Des modifications législatives seraient toutefois nécessaires pour accroître véritablement la participation aux élections européennes, en facilitant par exemple le vote des citoyens qui résident à l’étranger. Certains politiciens et observateurs estiment que les citoyens devraient être en mesure d'élire directement le président de l’Union européen, qui dirigerait à la fois la Commission européenne et le Conseil européen. D'autres, comme les militants du parti européen Volt, plaident en faveur d'une mobilisation transnationale venant d'en bas, qui articule la campagne électorale autour de thèmes européens.
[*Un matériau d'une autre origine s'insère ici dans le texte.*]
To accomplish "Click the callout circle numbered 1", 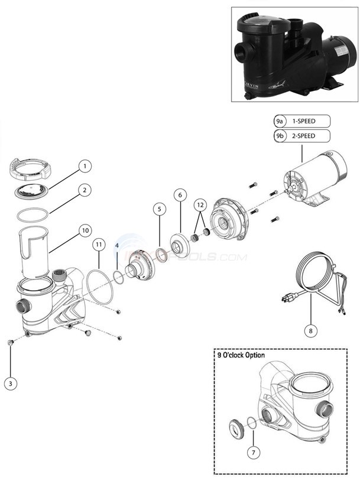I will pos(85,166).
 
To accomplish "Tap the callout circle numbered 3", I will pos(10,383).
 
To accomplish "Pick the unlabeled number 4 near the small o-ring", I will pos(117,245).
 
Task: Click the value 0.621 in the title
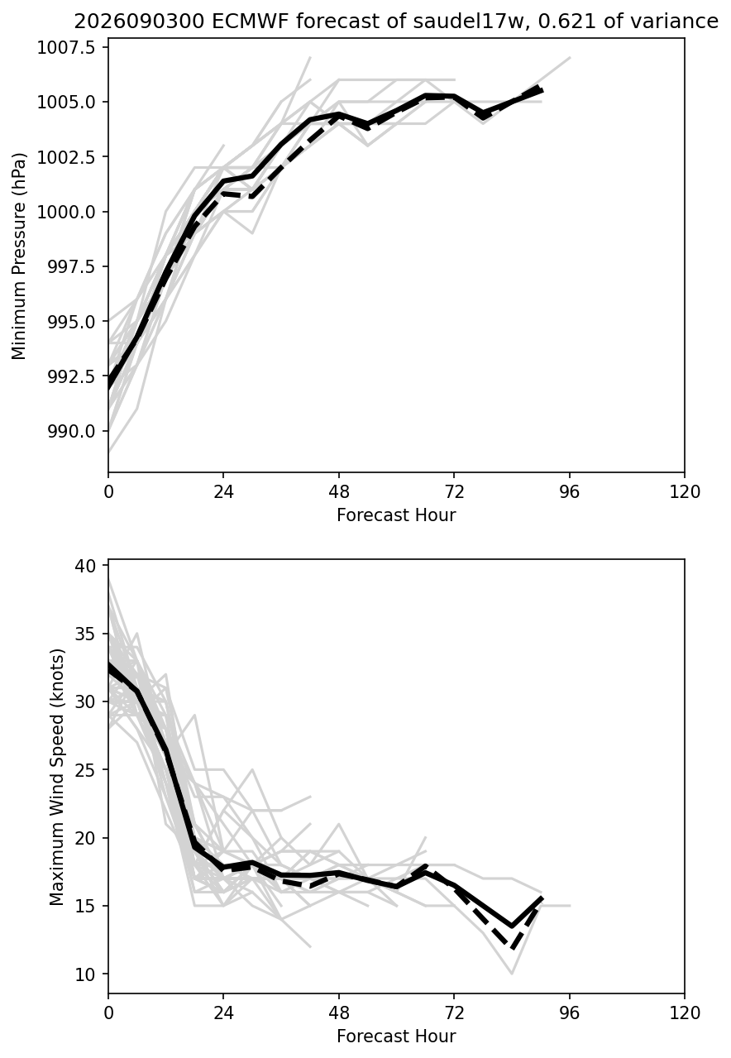click(x=566, y=22)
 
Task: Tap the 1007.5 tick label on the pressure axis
click(x=67, y=48)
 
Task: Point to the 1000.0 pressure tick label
click(x=67, y=212)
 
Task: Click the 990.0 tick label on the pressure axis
click(x=72, y=431)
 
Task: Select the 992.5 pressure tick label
click(x=72, y=376)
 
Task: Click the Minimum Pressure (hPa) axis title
click(x=19, y=256)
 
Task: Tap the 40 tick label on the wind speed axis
click(x=85, y=565)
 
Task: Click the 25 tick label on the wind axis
click(x=85, y=770)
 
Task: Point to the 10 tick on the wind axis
click(x=85, y=974)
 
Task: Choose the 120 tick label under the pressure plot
click(x=685, y=492)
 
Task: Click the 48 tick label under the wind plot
click(x=339, y=1013)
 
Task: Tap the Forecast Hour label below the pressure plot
click(x=396, y=515)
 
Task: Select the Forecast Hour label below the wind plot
click(x=396, y=1036)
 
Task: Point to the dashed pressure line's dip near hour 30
click(x=252, y=196)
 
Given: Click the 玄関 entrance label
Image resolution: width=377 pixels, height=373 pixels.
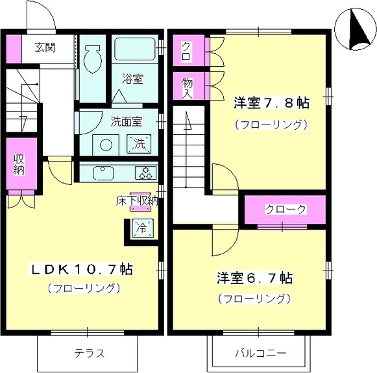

Alberto Alemanno estime également qu'il s'agit de la bonne voie à suivre : "Il suffirait de créer une circonscription électorale européenne unique permettant de présenter des listes et des partis transnationaux. Le débat politique dépasserait alors immédiatement le cadre des Etats nationaux et permettrait à tous les citoyens de saisir la dimension européenne du scrutin." Dans un tel scénario, "les partis seraient amenés à élaborer et à défendre leur vision de la société européenne ainsi que des sujets d'intérêt paneuropéen, au lieu de se concentrer sur des questions nationales, comme ça a été le cas jusqu'à présent". Les électeurs se sentiraient alors beaucoup plus impliqués dans le débat européen.